EL MODELO AUSTRIACO APLICADO EN ALEMANIA
«Con la Kristallnacht, Goebbels demostró que el modelo austríaco de expropiación y migración podía funcionar en Alemania. Los judíos alemanes sólo empezaron a abandonar su patria de forma masiva después de que la violencia se hubiese desatado a escala nacional. No obstante, la violencia indisciplinada del propio Reich reveló ser un callejón sin salida, la mayor parte de la opinión pública alemana se oponía a tal caos y la visible desesperación derivó en expresiones de simpatía hacia los judíos, en vez del distanciamiento espiritual que esperaban los nazis», señalaba al referirse a estos hechos el historiador Timothy Snyder.
En un informe oficial acerca de estos acontecimientos, Hiedrich informó a Göring el 11 de noviembre de 1938, basado según sus propias palabras en el sentido más literal, que habían sido detenidos 20.000 judíos, 36 habían muerto y otros 36 habían resultado heridos de gravedad.
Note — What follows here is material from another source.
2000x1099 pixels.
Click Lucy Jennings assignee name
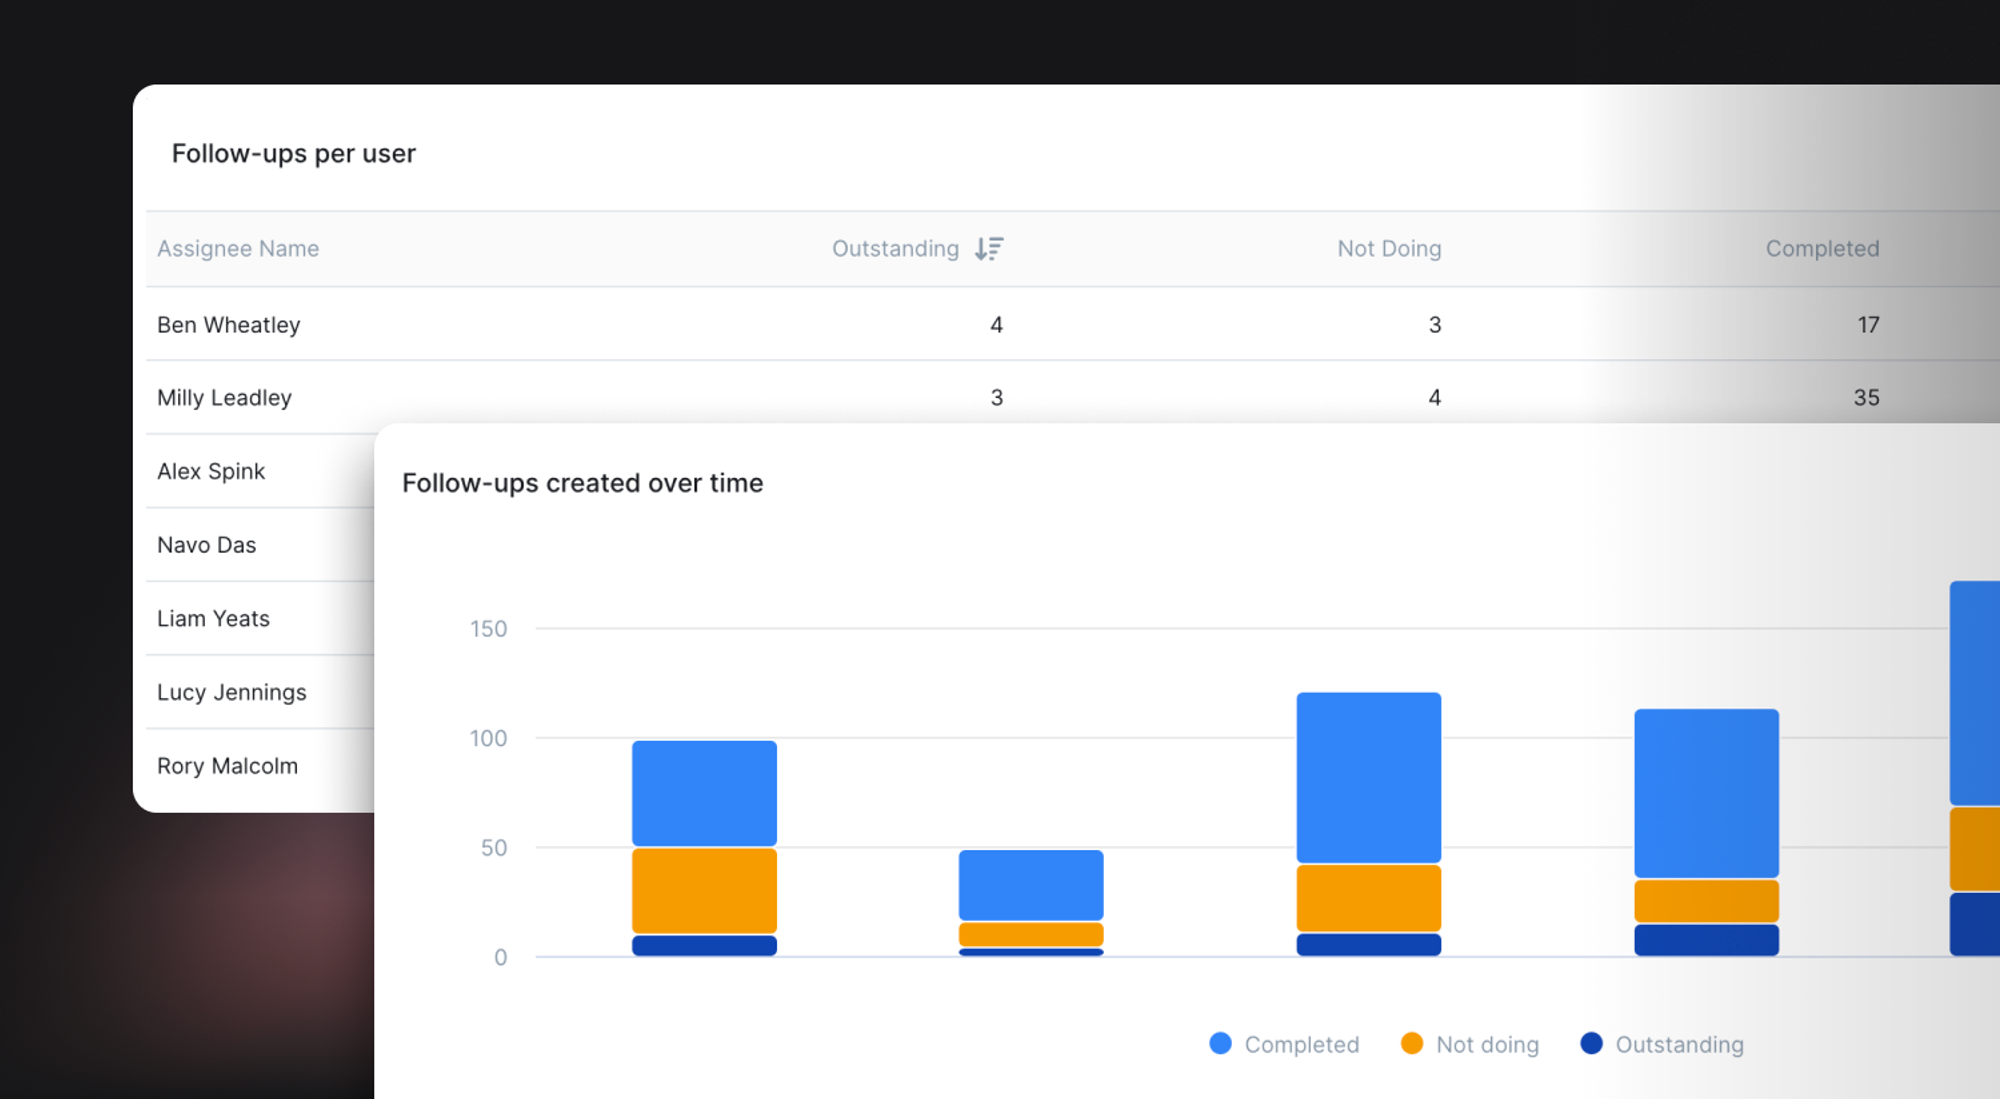pyautogui.click(x=232, y=692)
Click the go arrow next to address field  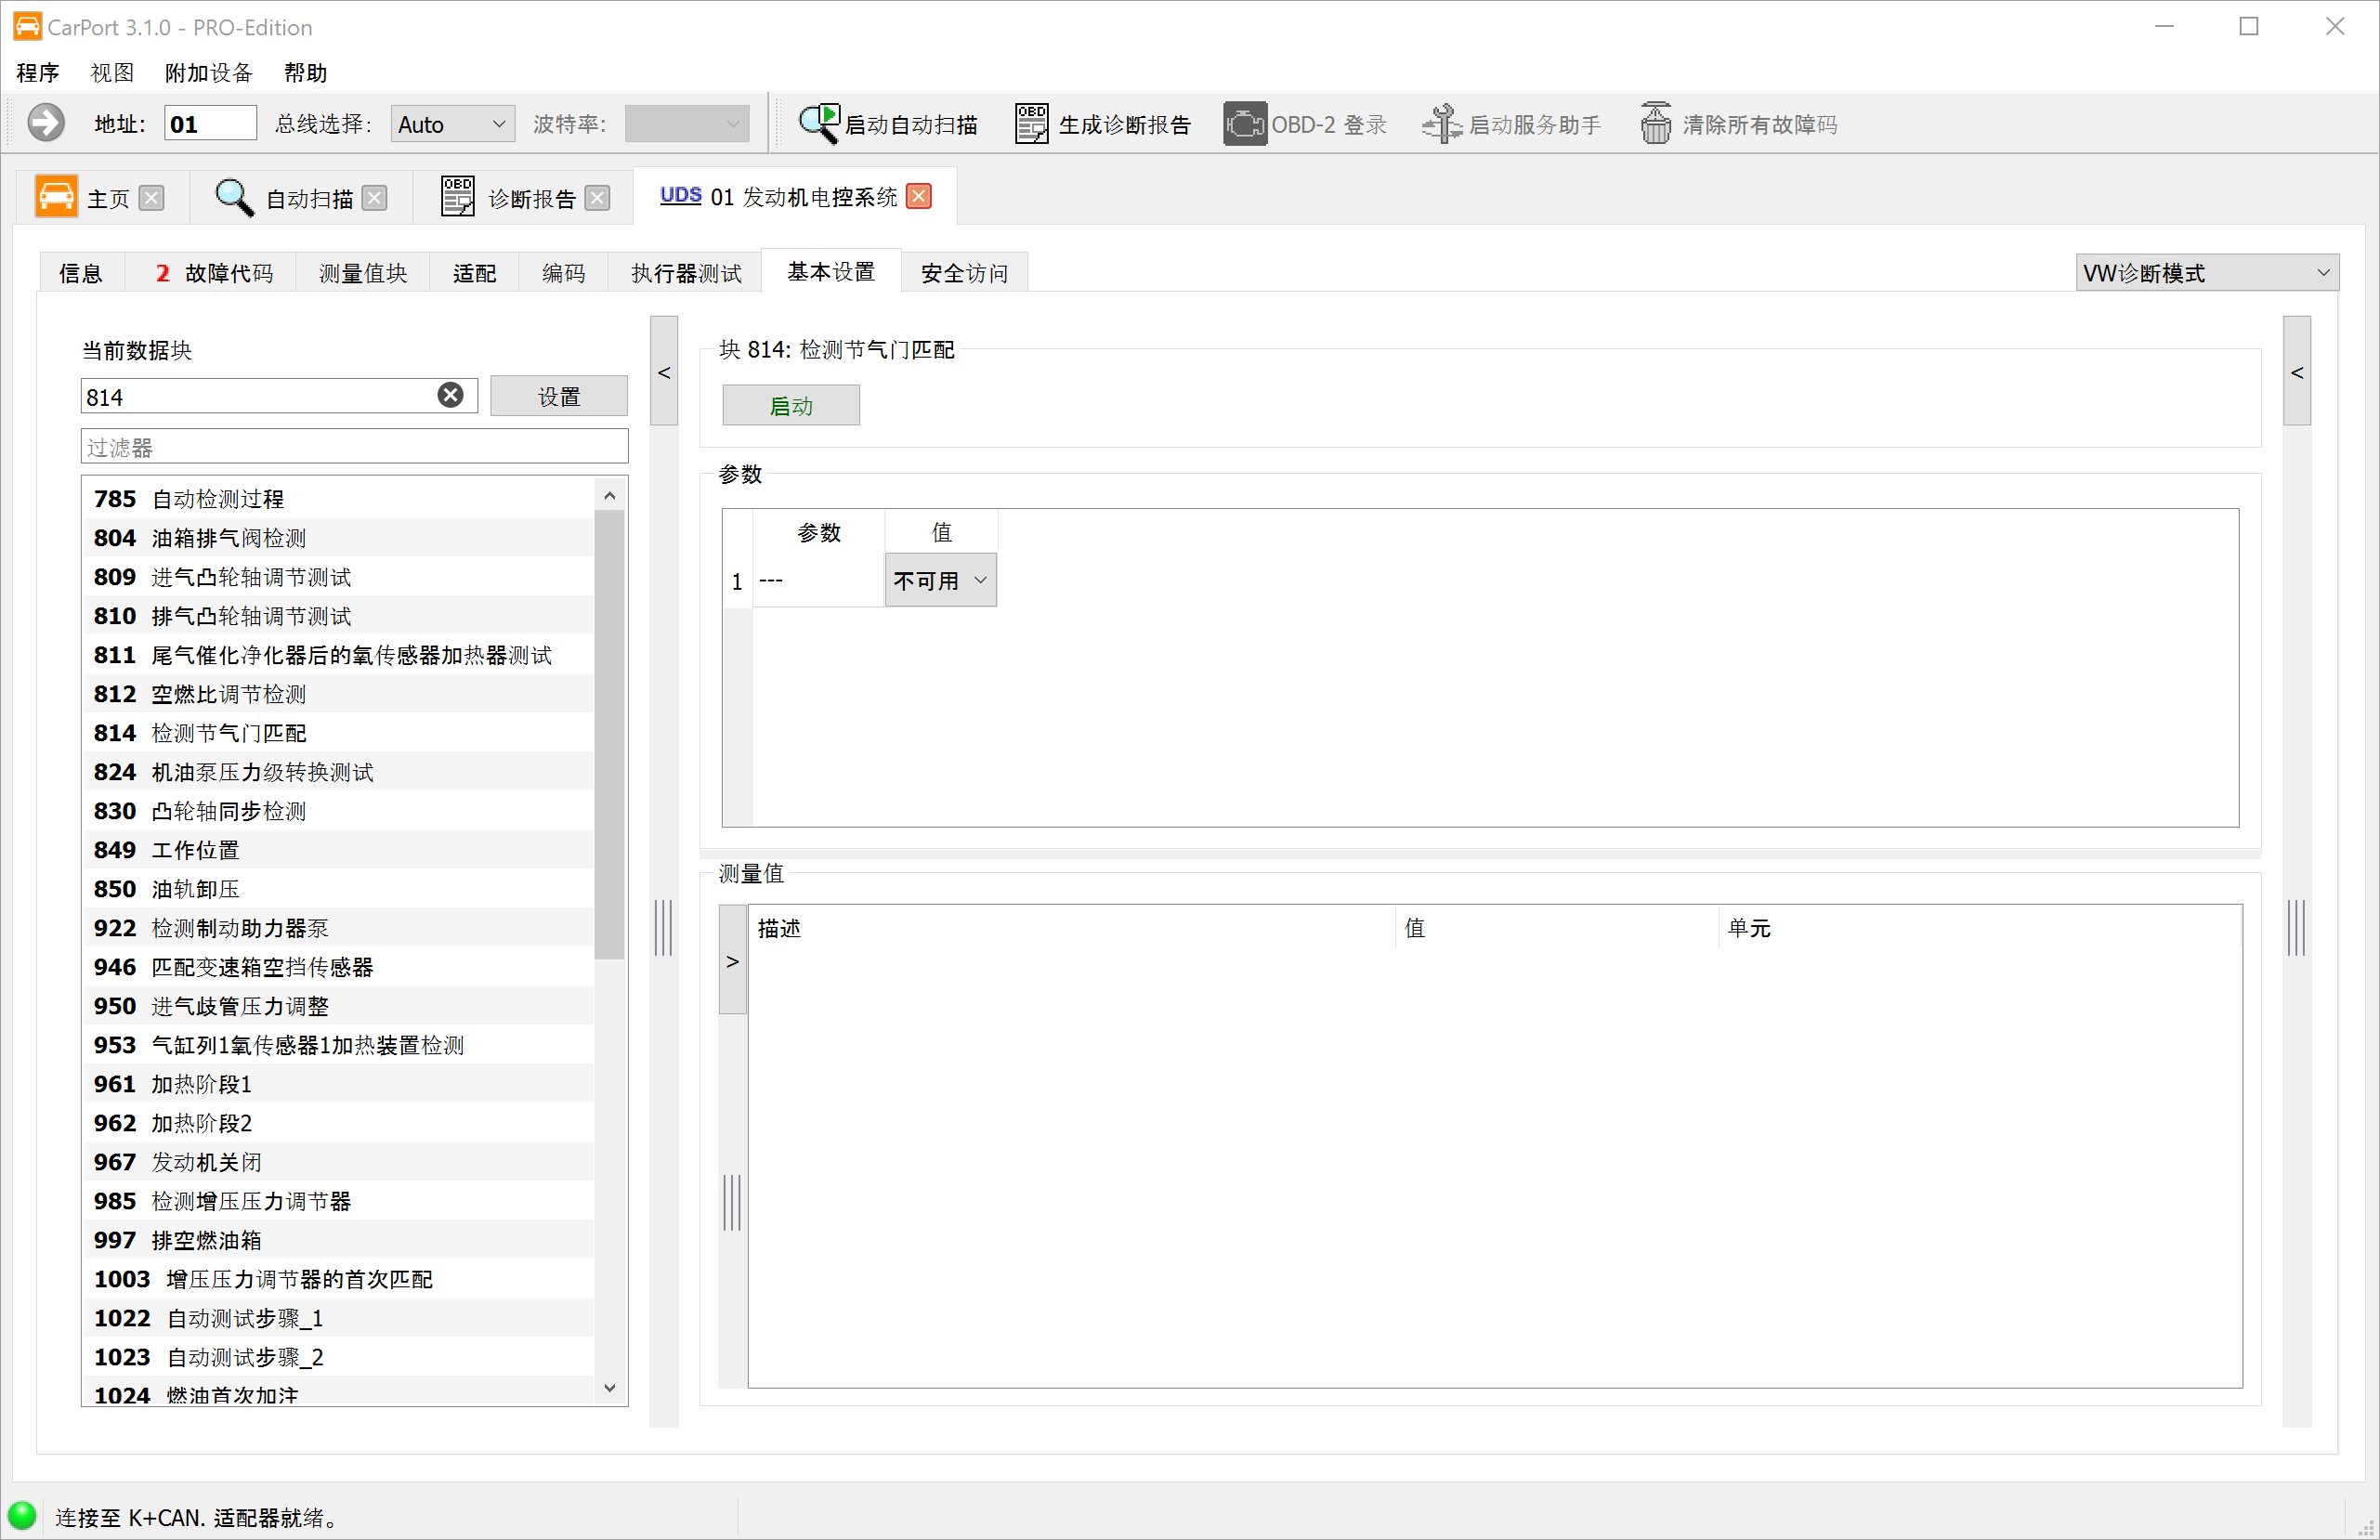pos(45,124)
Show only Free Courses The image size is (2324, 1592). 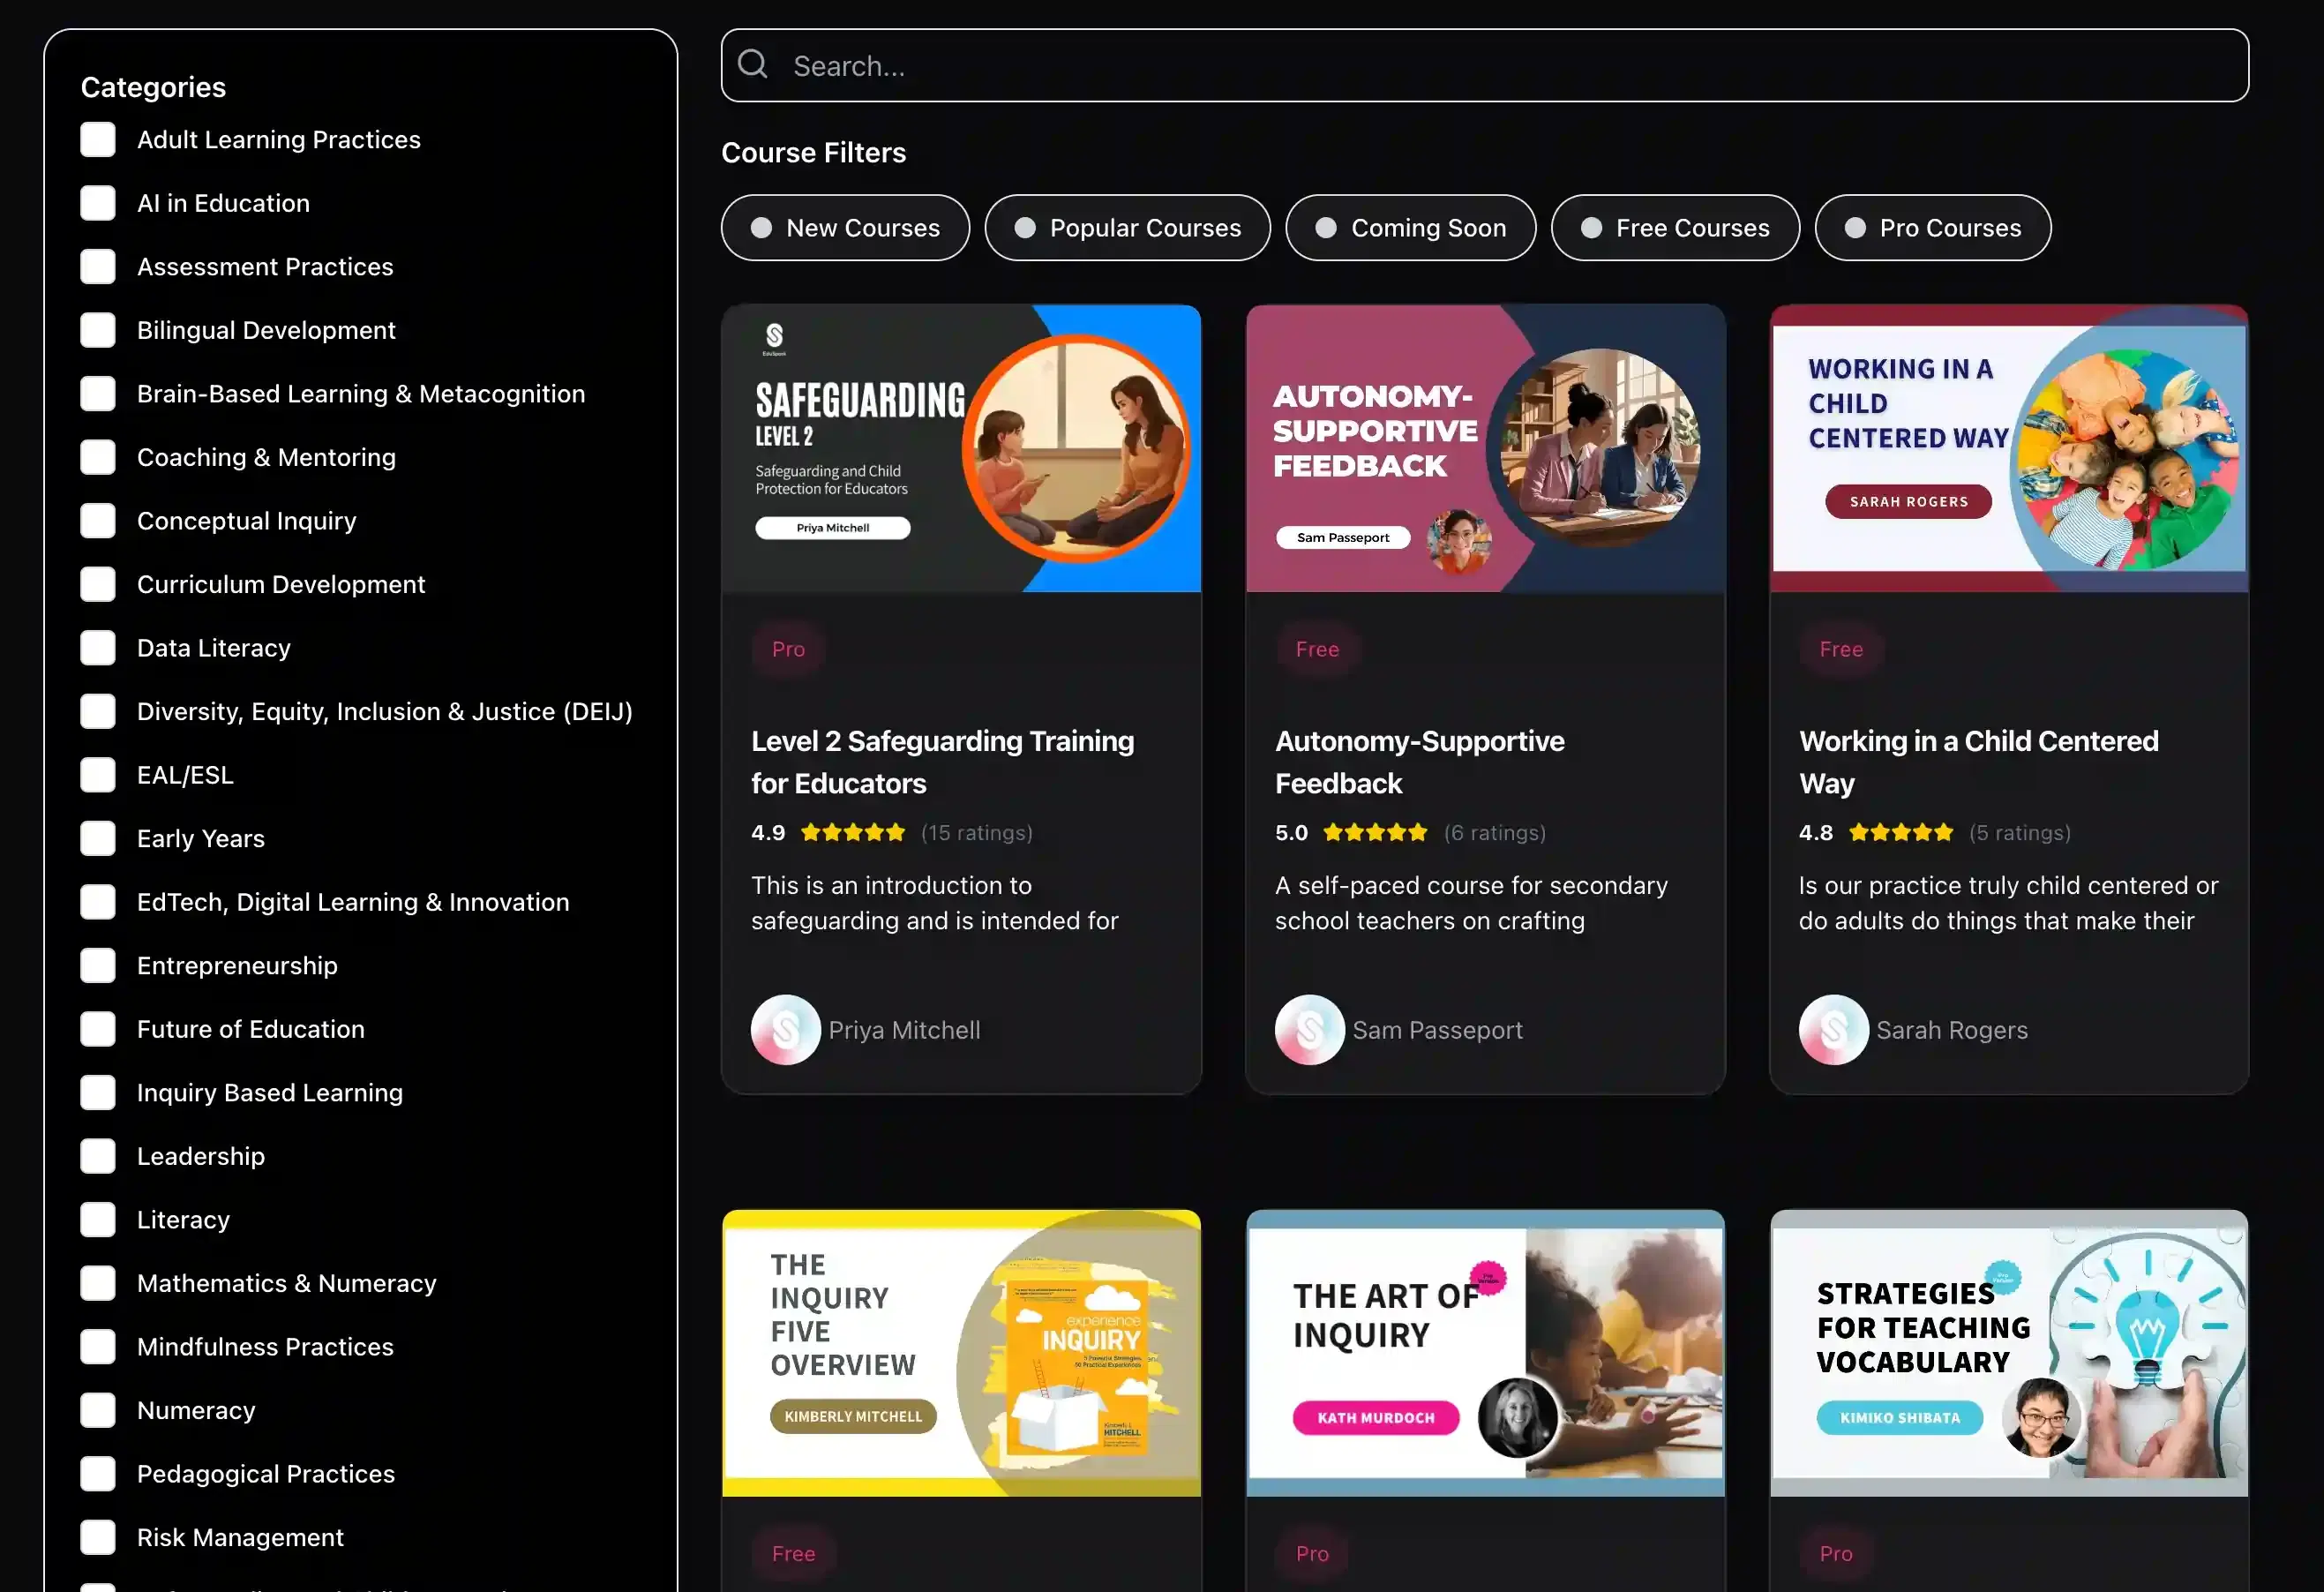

Según Gellately, los detenidos podrían haber llegado a los 30.000, los muertos al centenar y también se produjeron entre 300 y 500 suicidios a raíz de estos hechos y del clima de persecución antisemita que ya se había extendido por todo el país.
Los sucesos de la “noche de los cristales rotos” fue un punto de inflexión en la Alemania nazi, en el sentido de que los nazis habían decidido pasar a la acción tras años de atizar el discurso antisemita en los medios, las escuelas, las universidades y, en general, en todos los actos públicos. Hasta los sucesos de noviembre de 1938, los nazis habían llevado a cabo acciones de boicoteo de los negocios judíos, actos intimidatorios, medidas políticas y judiciales con el fin de aislar a los hebreos y exhibir un discurso antisemita feroz y brutal, pero la “noche de los cristales rotos” fue más allá y dio rienda suelta a lo peor que llevaba el nazismo en su interior.
El 10 de noviembre de 1938 es descrito así por el historiador Raul Hilberg en su obra Ejecutores, víctimas y testigos: “Durante veinticuatro horas, de doce a doce de la noche se quemaron sinagogas, se rompieron ventanas de establecimientos judíos y se desalojó a la fuerza a muchas familias. Más de veinticinco mil hombres judíos terminaron en los campos de concentración de Dachau, Buchenwald y Sachsenhausen. La mayoría estuvieron recluidos durante semanas o meses”.
Quizá miles de alemanes, llevados por cinco años de exposición al odio, participaron en estos actos. Se daba una nueva vuelta de tuerca y comenzaban las deportaciones de judíos hacia los campos de concentración sin que ninguna institución internacional ni nadie -tanto dentro como fuera de Alemania- fuera a hacer nada por evitarlo. La broma macabra y la nota final a estos acontecimientos la puso el propio régimen nazi cuando impuso a la comunidad judía alemana una multa de mil millones de marcos para pagar los daños y perjuicios sufridos, a la que fueron obligados a contribuir obligatoriamente todos los judíos alemanes. A la crueldad exhibida por los nazis, se le venía a unir el carácter grotesco de la ignominiosa multa.